Different technologies are developed for joining ferrous and non-ferrous metal parts. Among them the most important electric processes are the Metal Inert/Active Gas (MIG/MAG) welding, the Tungsten Inert Gas welding (TIG) and the Manual Metal Arc welding processes. However, the automatization of the welding methods in manufacturing have undergone a great development recently, the welding work are still performed mostly by human welders all over the world. In manufacturing purposes TIG welding method is usually used for fine joining of high alloy steels, aluminum and its alloys and special alloys. However, the TIG process generates much less visible fume and smoke compared to the other arc welding methods, the generated fume can be even more risky to the personnel since the mentioned general use of the method to join high Cr, Ti, Mo, Ni, Al, Mn etc. containing metals and the method is usually performed manually by welders. Some of these metals were examined in the past and more or less proved as malicious or even carcinogen. According to the literature, by the time now MIG/MAG and MMA welding processes fume emission and the respiration effects of them were much more investigated then the emission and effects of TIG method.

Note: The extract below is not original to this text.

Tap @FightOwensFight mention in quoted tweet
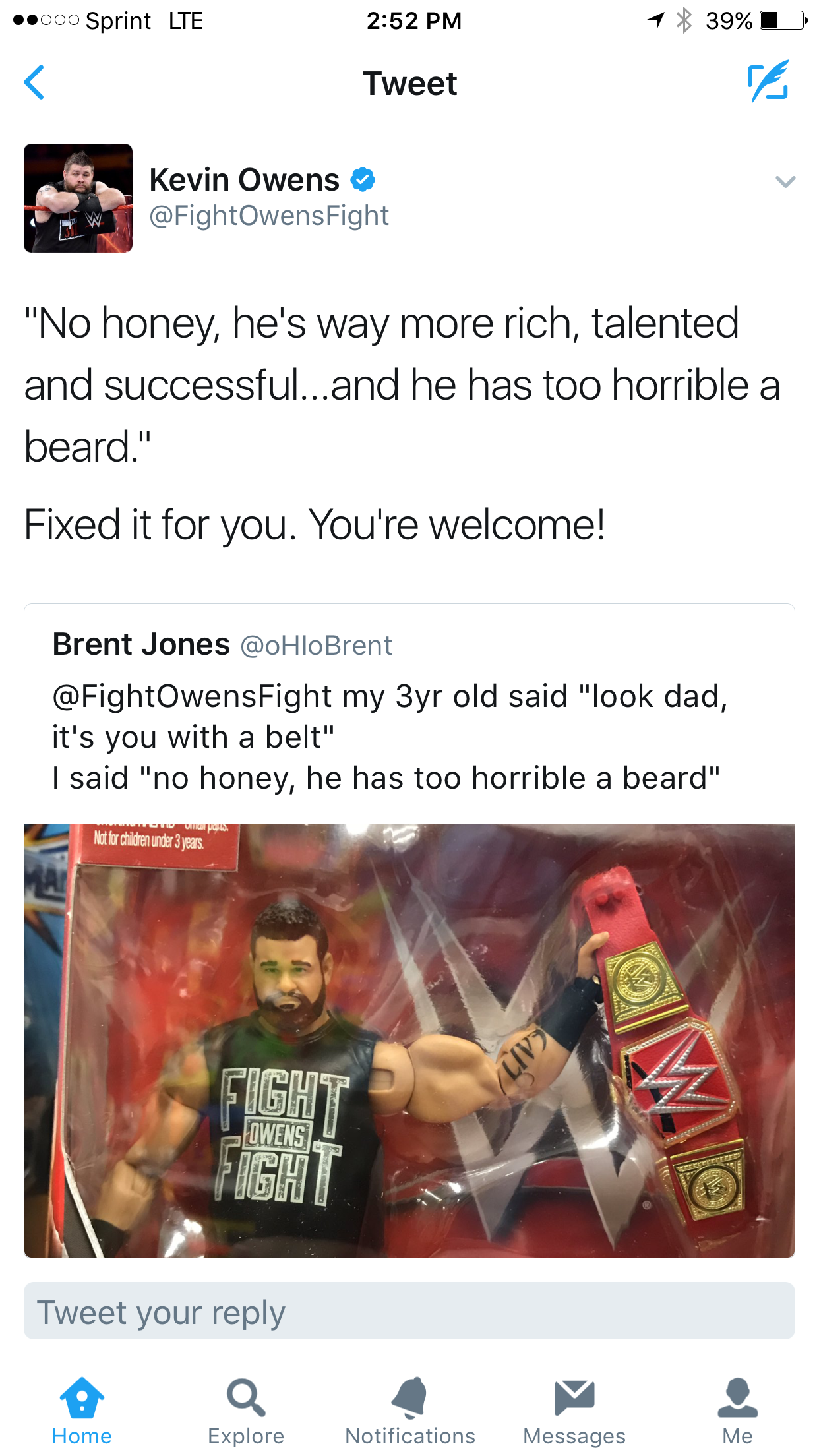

We strongly hope that data collected in the planed project will be helpful to develop more safe and less malicious welding methods and more secure protection devices and strategies in the future. Also we would like to contribute to improve the international and Hungarian welding- and work safety standards by presenting our results to the International Institute of Welding (IIW) and to the Committee of Work Safety of Welding in Hungary.
Also, during the project we would like to set up and develop a laboratory that will be capable to accommodate further industrial-, environmental-, or occupational toxicology experiments. In this laboratory we would like to create opportunity to integrate technological and biological science and research fields to facilitate the deeper understanding and interactions between these rather distant fields of sciences.
Metal welding is one of the most important joining methods in industrial manufacturing all around the world. Thus many hundred-thousand workers in the world are involved in full- or part time job, and suffer from the chemical, thermal, radiation and other expositions of the welding. Since welding requires high skills these workers are precious human resources of the manufacturers and often there is shortage from skilled enough personnel on this field for example in our country as well. In this aspect it can be concluded that welding has high economical and healthcare impact.
With our experiments we want to gather data about the inhalation risks of the fume generated by Tungsten Inert Gas (TIG) welding process, which is wildly used for joining stainless steel, high alloy steels or aluminum workpieces in the industry. Since these materials are containing metals like chromium, manganese, molybdenum, titan, nickel which are proven to be capable to cause lung problems, toxicosis and even cancer, it is very important to avoid the inhalation of these malicious metal particles.
Metal fume fever syndrome is known for long time ago as a flu-like disease among welders who are working with zinc coated steels. Although several investigations have been made, the exact cause and mechanism of the disease is still not known. In our project we will recreate and examine in fine details the disease in experimental animals to understand the mechanism behind it and to be able to create protective measures for the welders against the disease.
Utilizing these data we will be able to modify the technology and apply more safe rules to protect the welders health more than it is done these days.
The research program is supported by the Grant FK 129055.